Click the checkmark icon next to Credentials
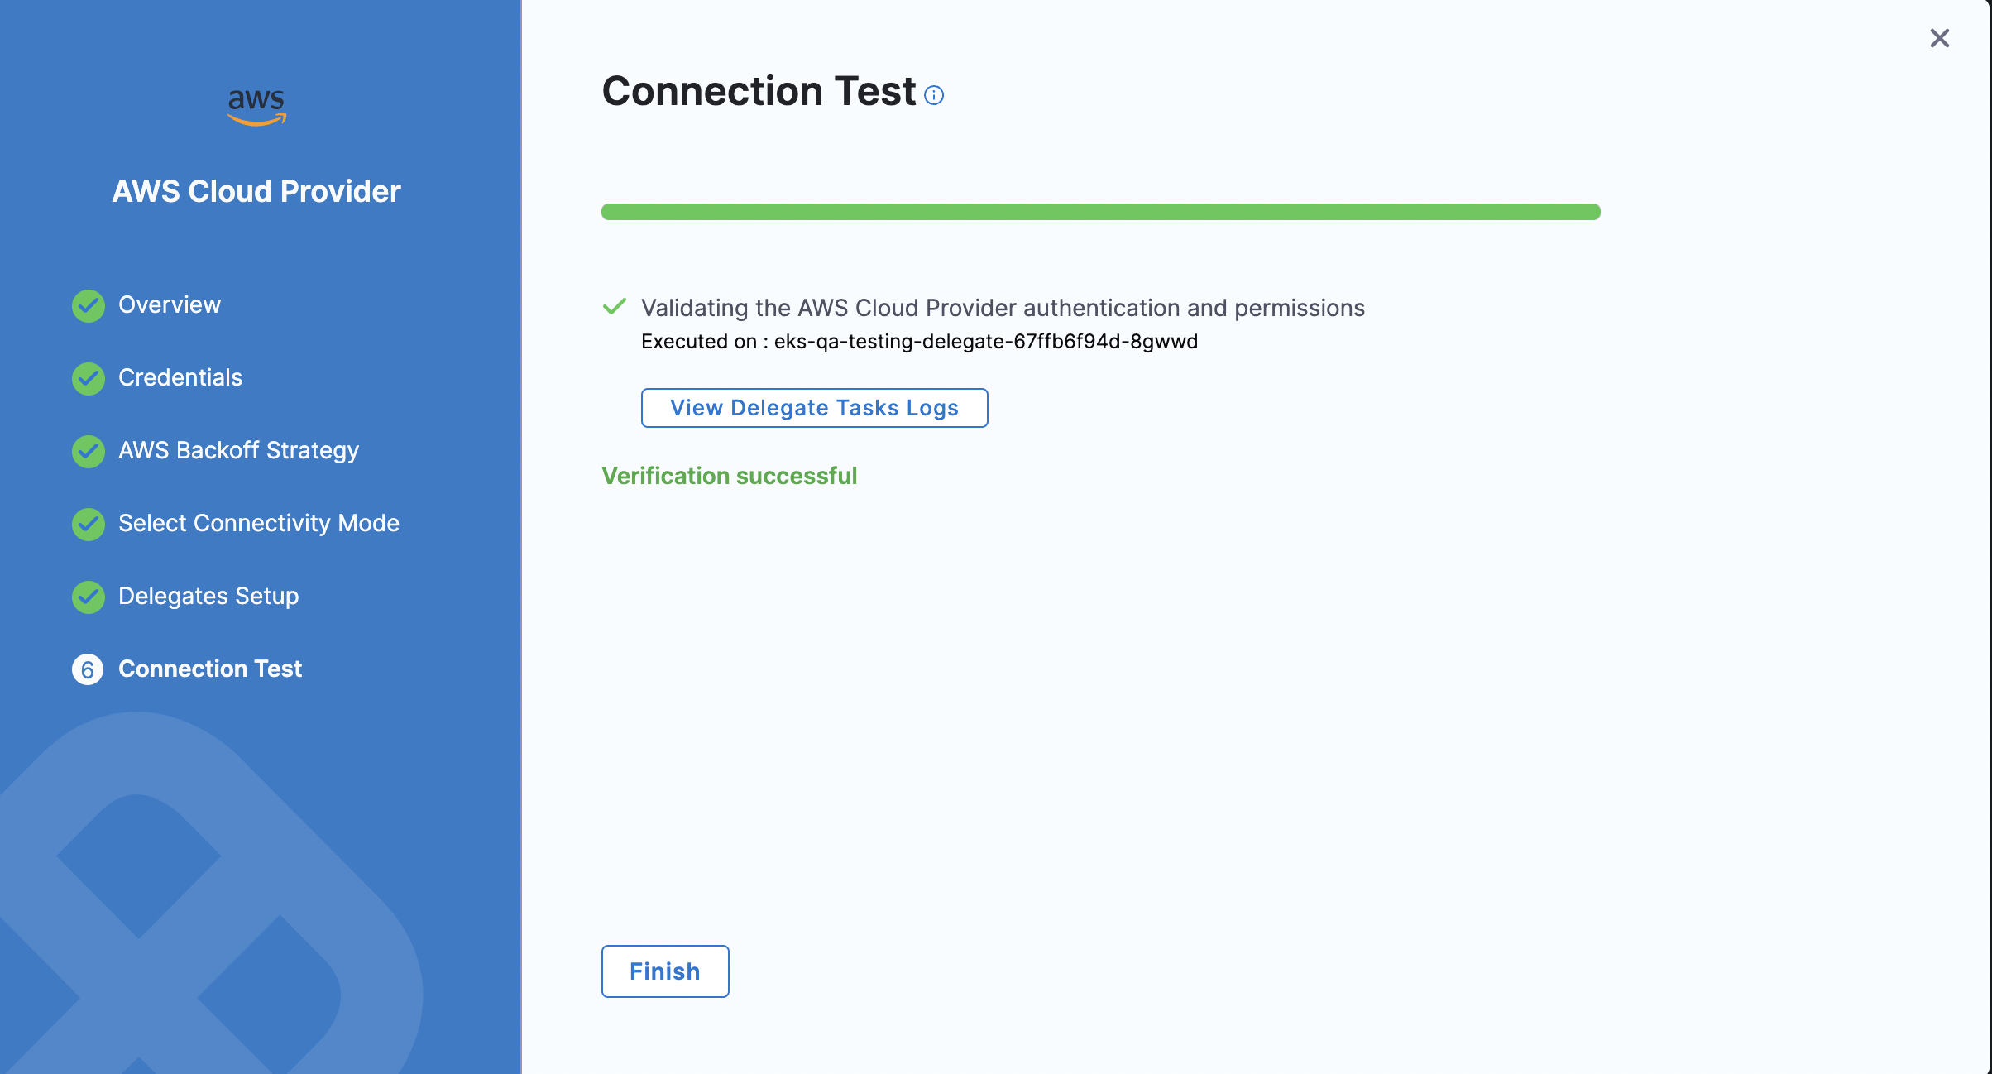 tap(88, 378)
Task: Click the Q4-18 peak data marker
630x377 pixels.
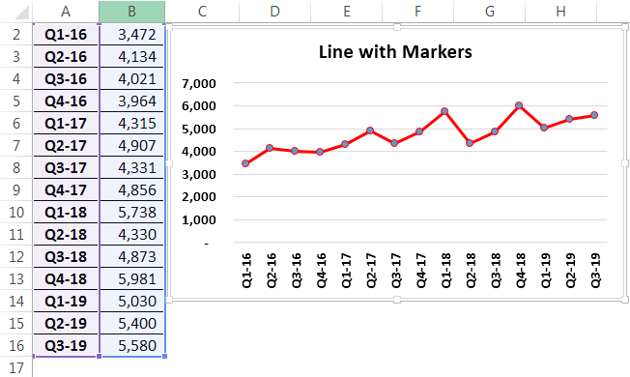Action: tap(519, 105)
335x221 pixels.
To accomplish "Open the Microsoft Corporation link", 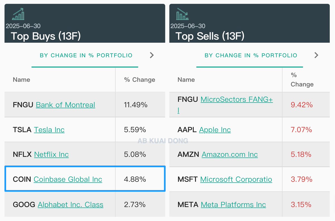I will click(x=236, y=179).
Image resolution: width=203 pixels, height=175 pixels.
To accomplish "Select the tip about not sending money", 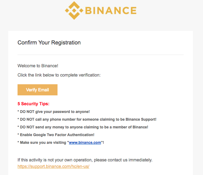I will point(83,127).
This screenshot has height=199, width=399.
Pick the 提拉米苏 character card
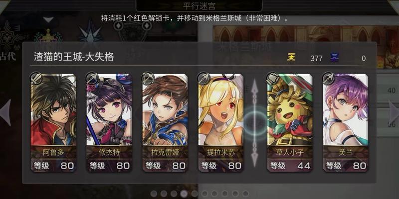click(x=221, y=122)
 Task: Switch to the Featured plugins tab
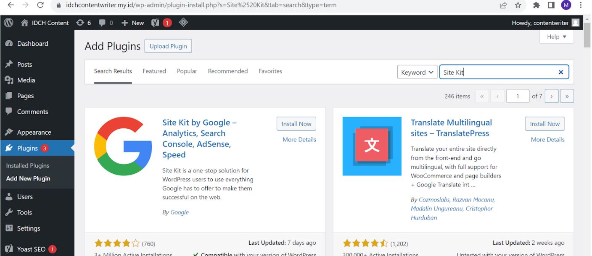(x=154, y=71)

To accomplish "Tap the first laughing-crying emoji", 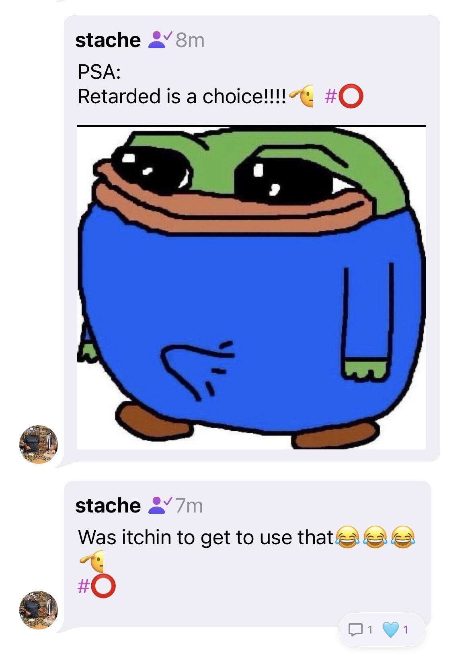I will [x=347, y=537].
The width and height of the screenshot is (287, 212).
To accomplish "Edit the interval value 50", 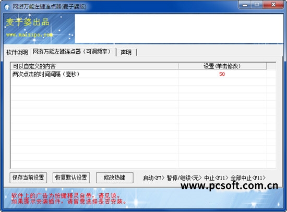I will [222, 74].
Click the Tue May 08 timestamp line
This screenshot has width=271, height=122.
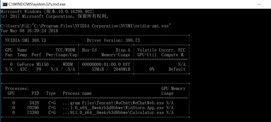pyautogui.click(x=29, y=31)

## Task directions
Counting the line with "Click the Tue May 08 timestamp line" and the last line of the data above, transcribe those two lines and every line between them exactly, without the pictures.

## Exercise answer
Click the Tue May 08 timestamp line
This screenshot has width=271, height=122.
pyautogui.click(x=29, y=31)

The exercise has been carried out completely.